## Activity:
Once the line holding "Expand the Financeiro button arrow" is found in the entries below, transcribe exactly every line up to and including the one holding "How do I perform: Click", but leave out the pictures.

*** Entries supplied

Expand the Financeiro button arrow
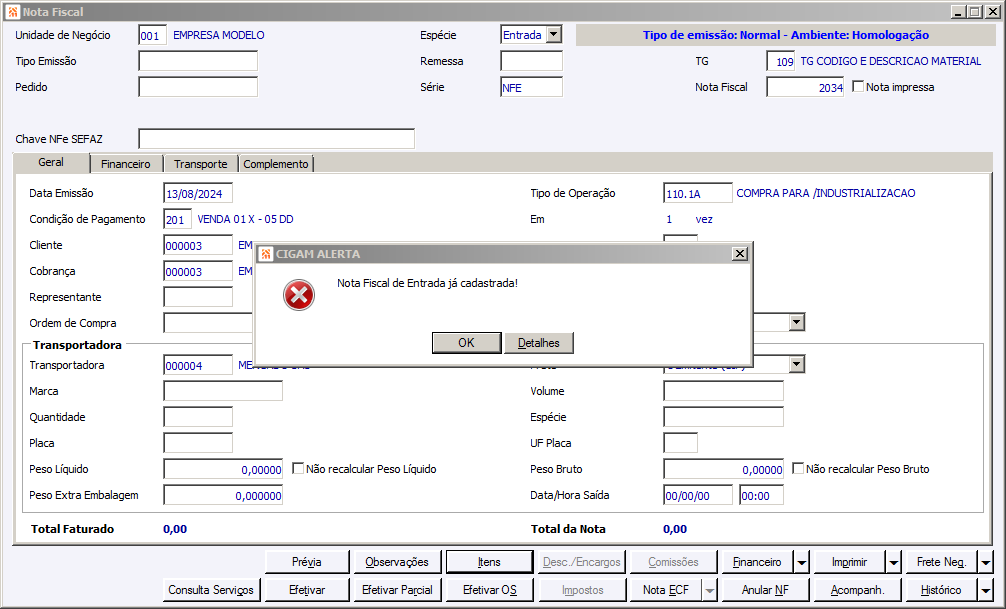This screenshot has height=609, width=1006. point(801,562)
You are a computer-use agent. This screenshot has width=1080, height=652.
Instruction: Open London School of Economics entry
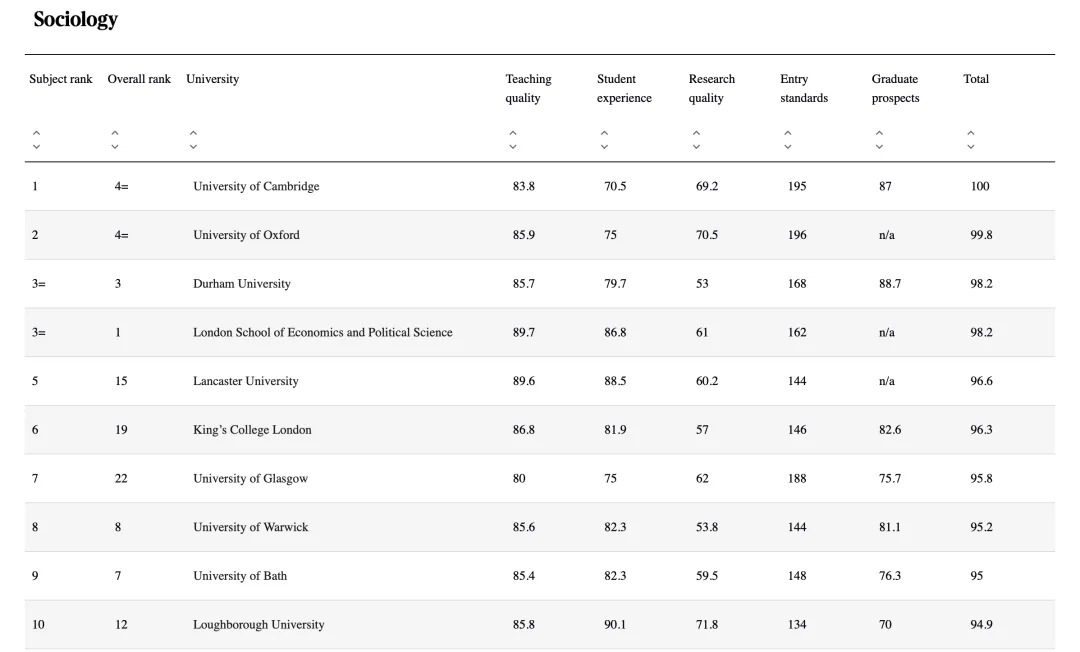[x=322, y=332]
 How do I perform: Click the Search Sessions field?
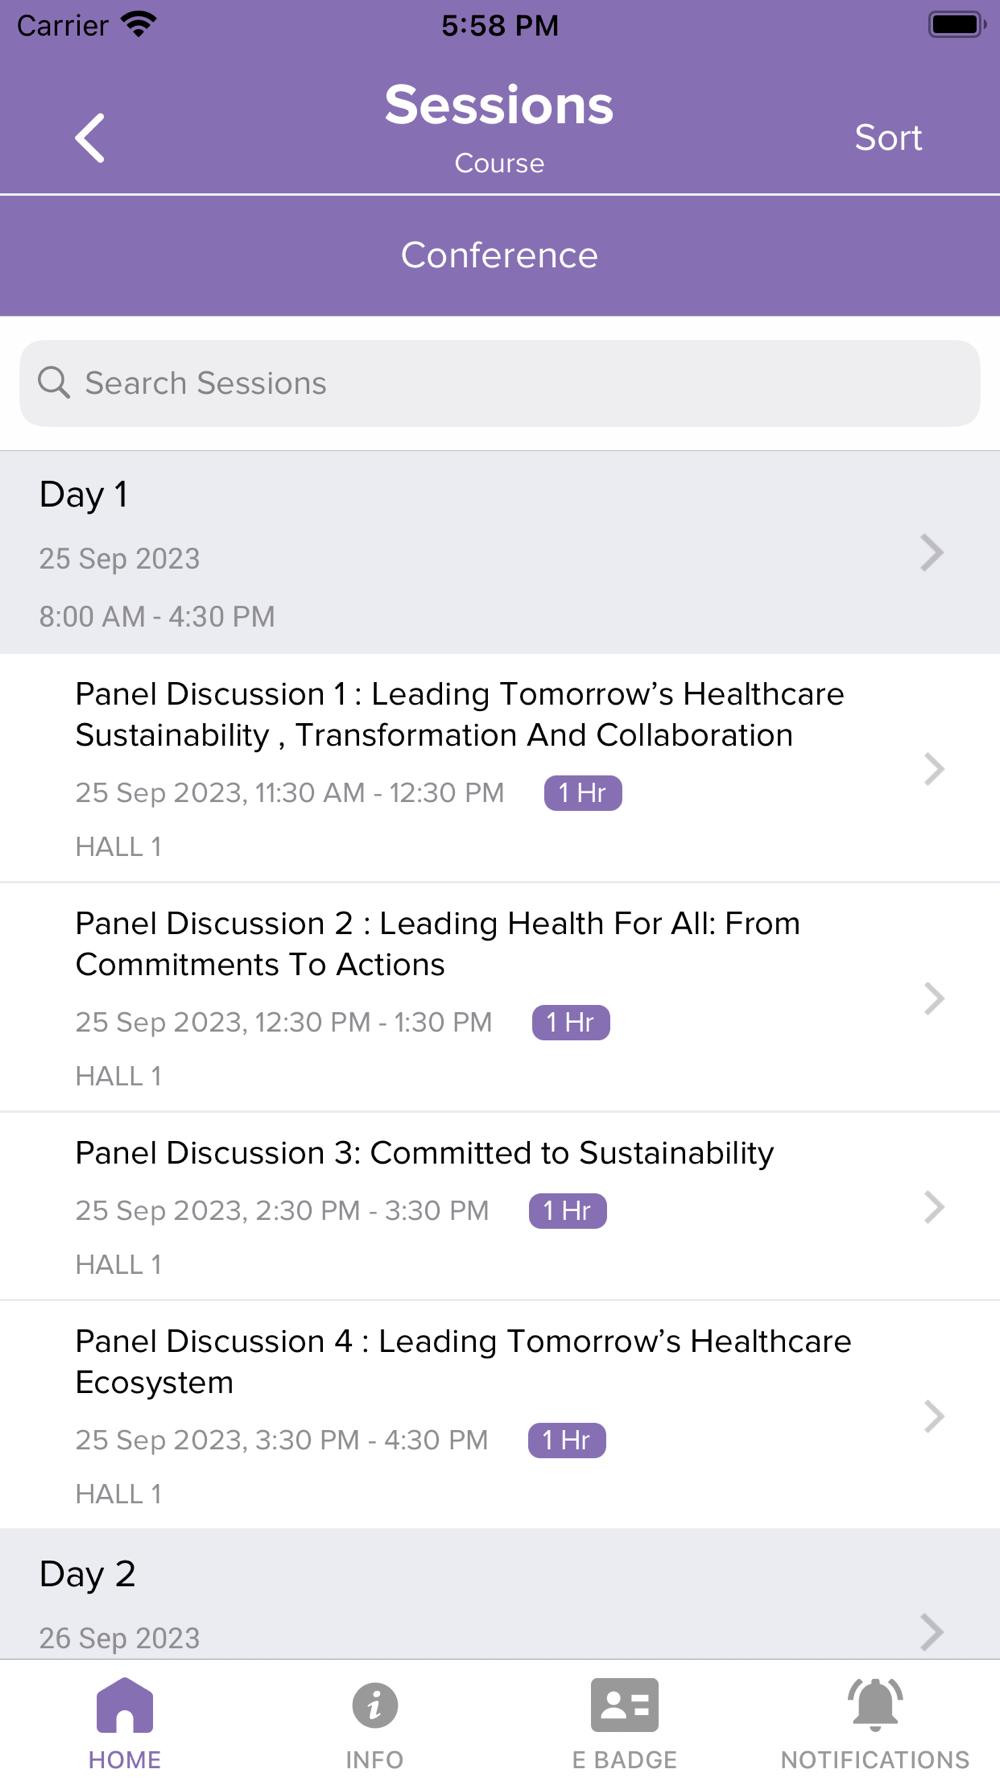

******
*** Entries supplied

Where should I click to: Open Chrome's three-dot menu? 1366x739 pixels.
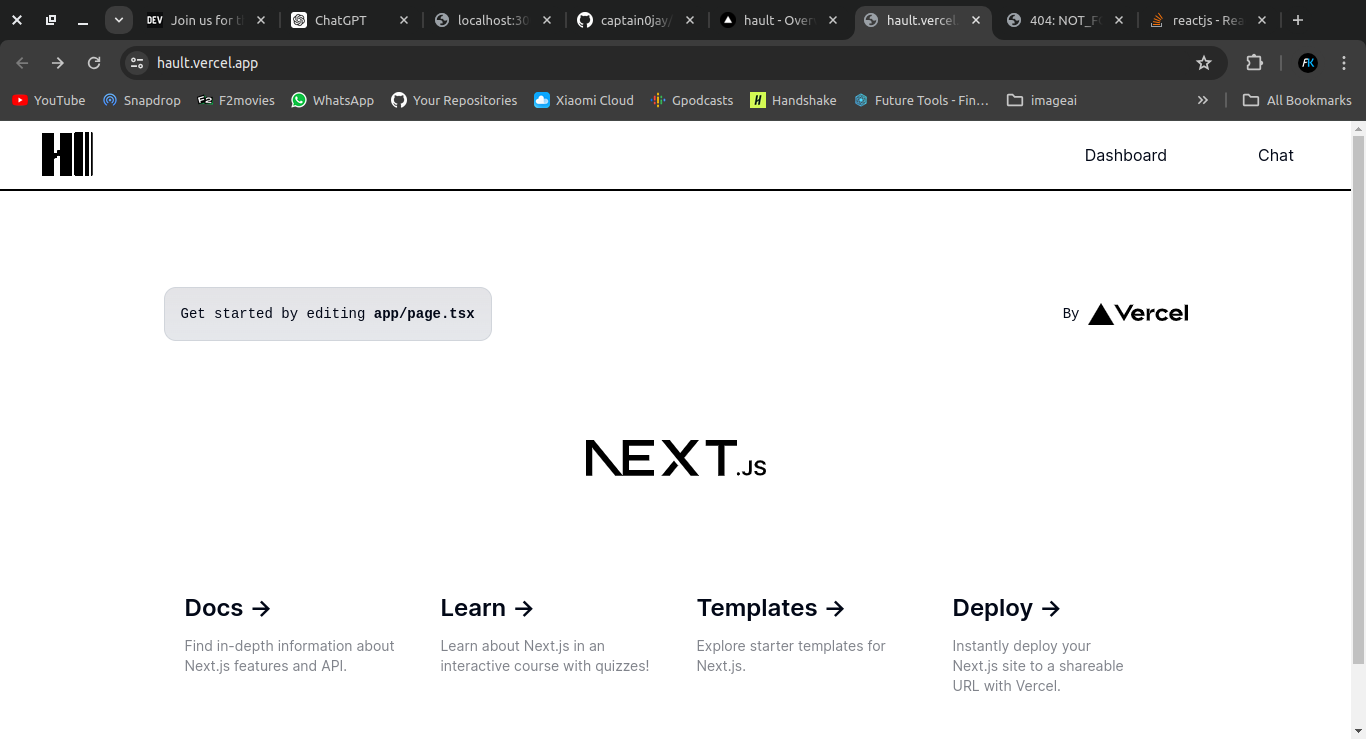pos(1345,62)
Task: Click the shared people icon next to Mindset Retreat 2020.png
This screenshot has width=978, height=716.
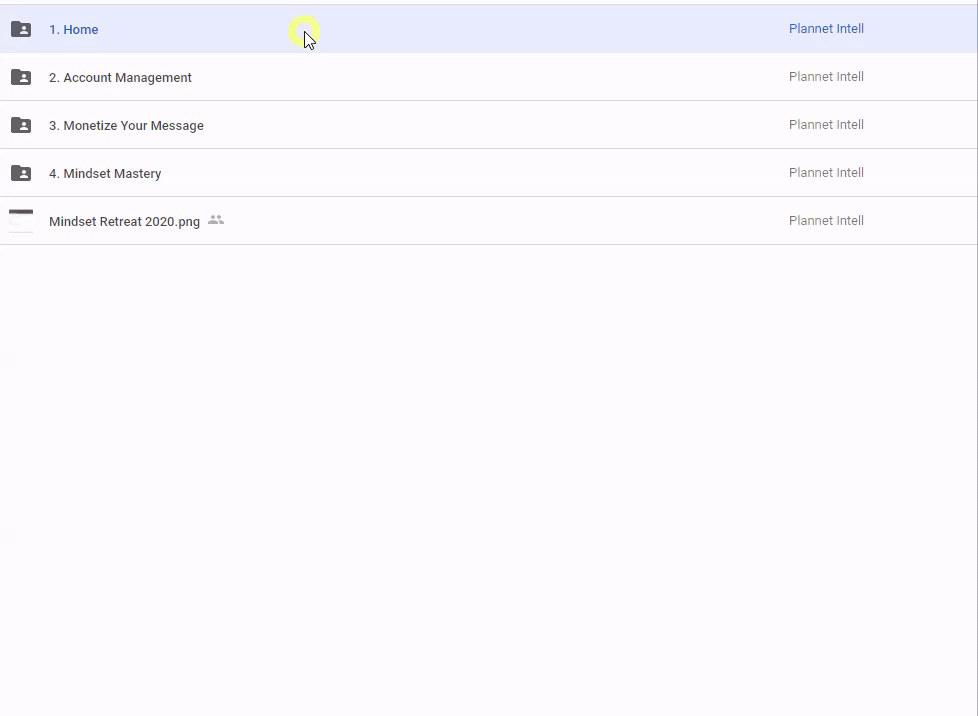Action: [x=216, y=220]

******

## Your response:
Expand the Financeiro button arrow
This screenshot has height=609, width=1006. point(801,562)
You are a computer-use agent. This screenshot has width=1080, height=652.
Instruction: Open London School of Economics entry
[x=322, y=332]
 How do I perform: Click the Search Sessions field?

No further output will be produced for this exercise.